Friday, June 25, 2010

A mixed bag

I recently sped through The Girl Who Kicked the Hornet's Nest, after reading and liking the previous two books of the Millenium Series, The Girl With the Dragon Tattoo and The Girl Who Played with Fire. What can you say about the Stieg Larrson sensation? His plots are somewhat predictable, unrealistic (but who cares?) and convoluted, made even harder by the unfamiliar Swedish names and places. And although I really liked the Lisbeth Salander and Mikael Blomkvist characters, I wouldn't really say that they are fully developed. But that's a quibble. The books are fast paced, fun to read (although some parts are pretty brutal), and hard to put down.

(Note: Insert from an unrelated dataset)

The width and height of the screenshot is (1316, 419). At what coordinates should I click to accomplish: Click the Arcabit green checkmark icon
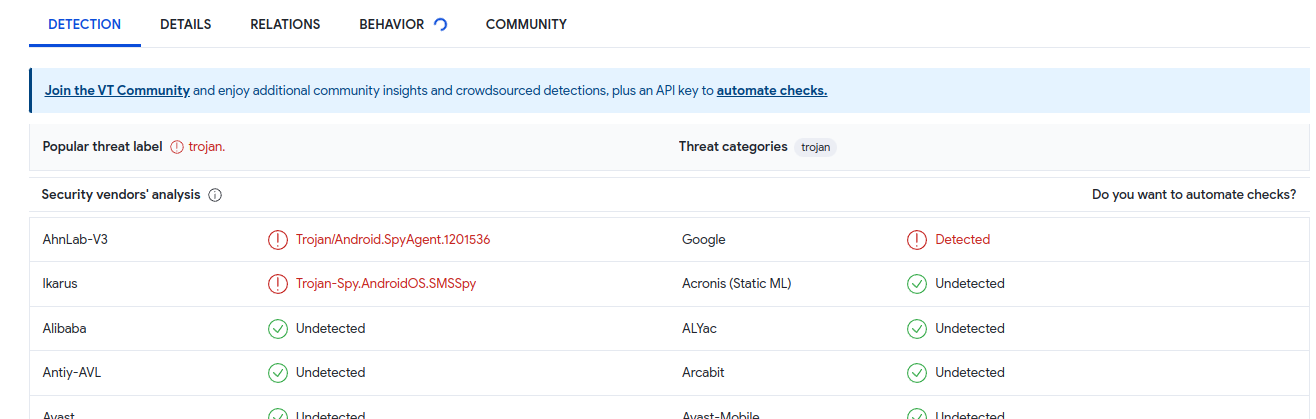coord(917,372)
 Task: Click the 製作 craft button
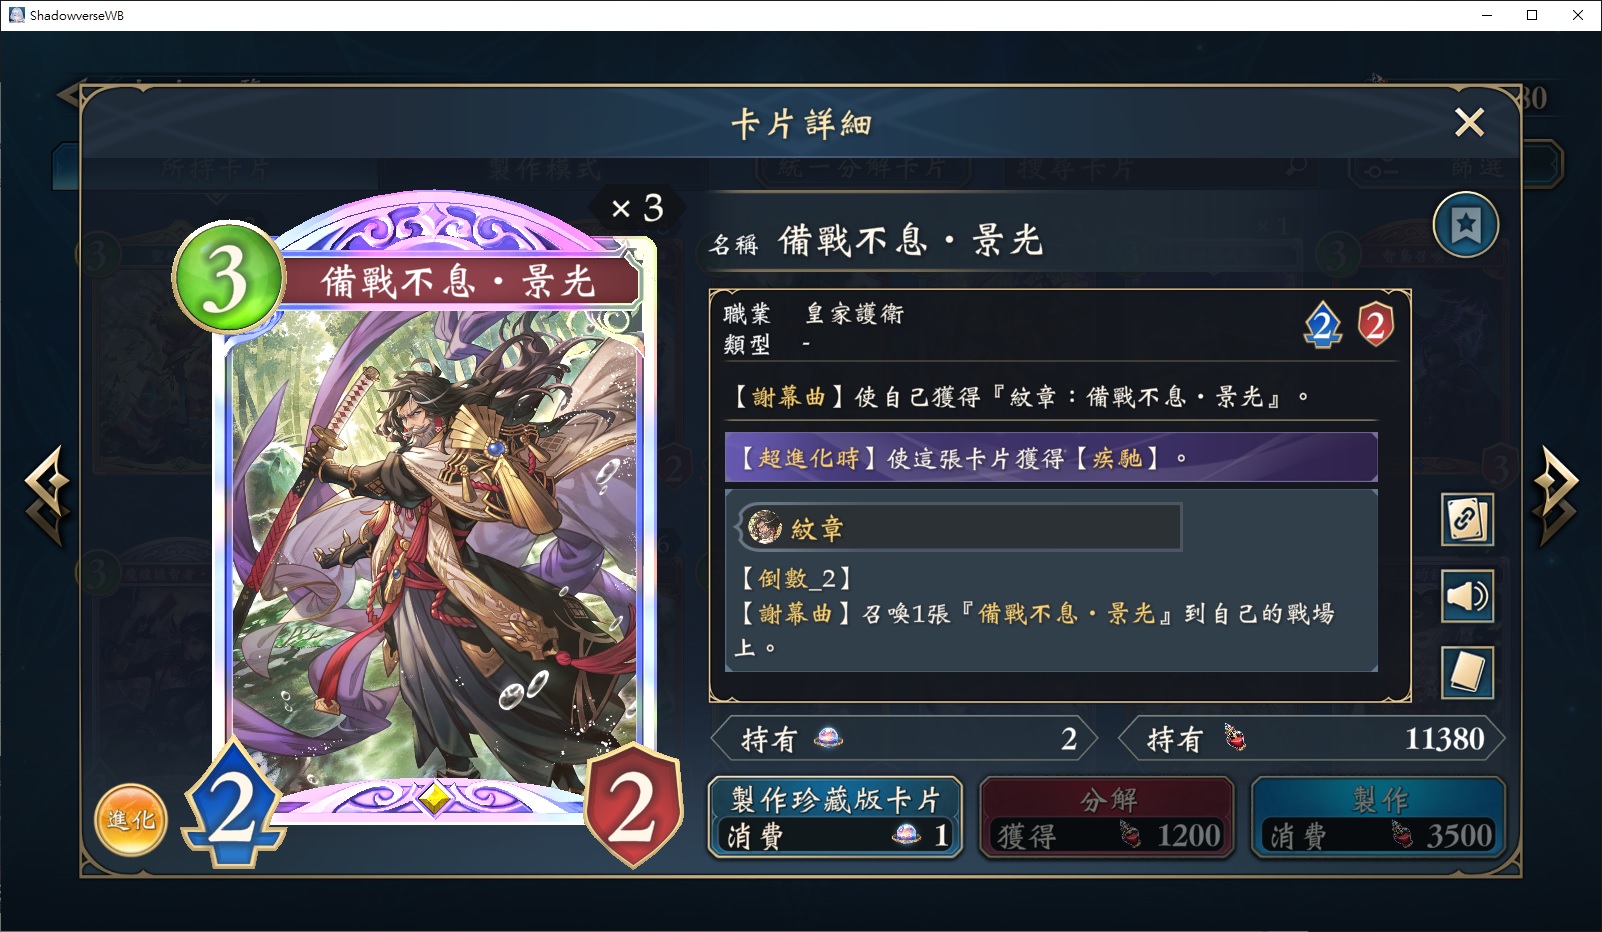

In contrast, I loved Earwig in the book Carry Me Home by Sandra Kring. As a character, Earwig ranks up there with Owen Meany, Oskar Schell, and Oscar Wao, although Kring's book (her debut novel) is not nearly as richly envisioned as those others. But Earwig makes this a very wonderful read.

In 1942, 16-year-old Earl Hedwig Gunderman (Earwig), self described as simpleminded from a fever when he was "a bitty bitty baby", is happy just to go fishing with his brother Jimmy and Jimmy's friends. But their happy life comes to an end when Jimmy and his buddies join the National Guard and are shipped off to the Pacific. After the Japanese bomb Pearl Harbor, Jimmy's unit is "lost" by the army when they become prisoners of war; and when they return 4 years later they are all severely damaged by the experience of war and starvation that they endured in the Bataan Death March.

This story about what happens to a family when a son is sent off to war is all told from Earwig's clear-headed and innocent perspective. And when Jimmy comes home, it is Earwig that helps him heal (in more ways than one):
"That night, Jimmy gets them nightmares again. When I get in Jimmy's room, he's crying like a titsy baby, holding his side 'cause it hurts. He's got scars there, so I think maybe they do hurt. I go downstairs to the bathroom, and I get the Mercurochrome, and I bring it back upstairs. I paint Jimmy's side and back good with that red shit, and Jimmy, he just rocks back and forth while I do this.
I cover up Jimmy when I'm done, and he falls back to sleep. I go downstairs to put the Mercurochrome back in the medicine cabinet, and Ma comes to the door, squinting, on accounta the bathroom light is bright.
'Earl, what are you doing with the Mercurochrome?'
'I was putting it in on Jimmy's marks, 'cause he was hurting.'
'Oh Earl, those wounds don't hurt anymore. They're all healed now.'
I guess Ma don't know a thing about places hurting long after they look all healed up."

This book is so touching it made me cry, and it made me laugh too.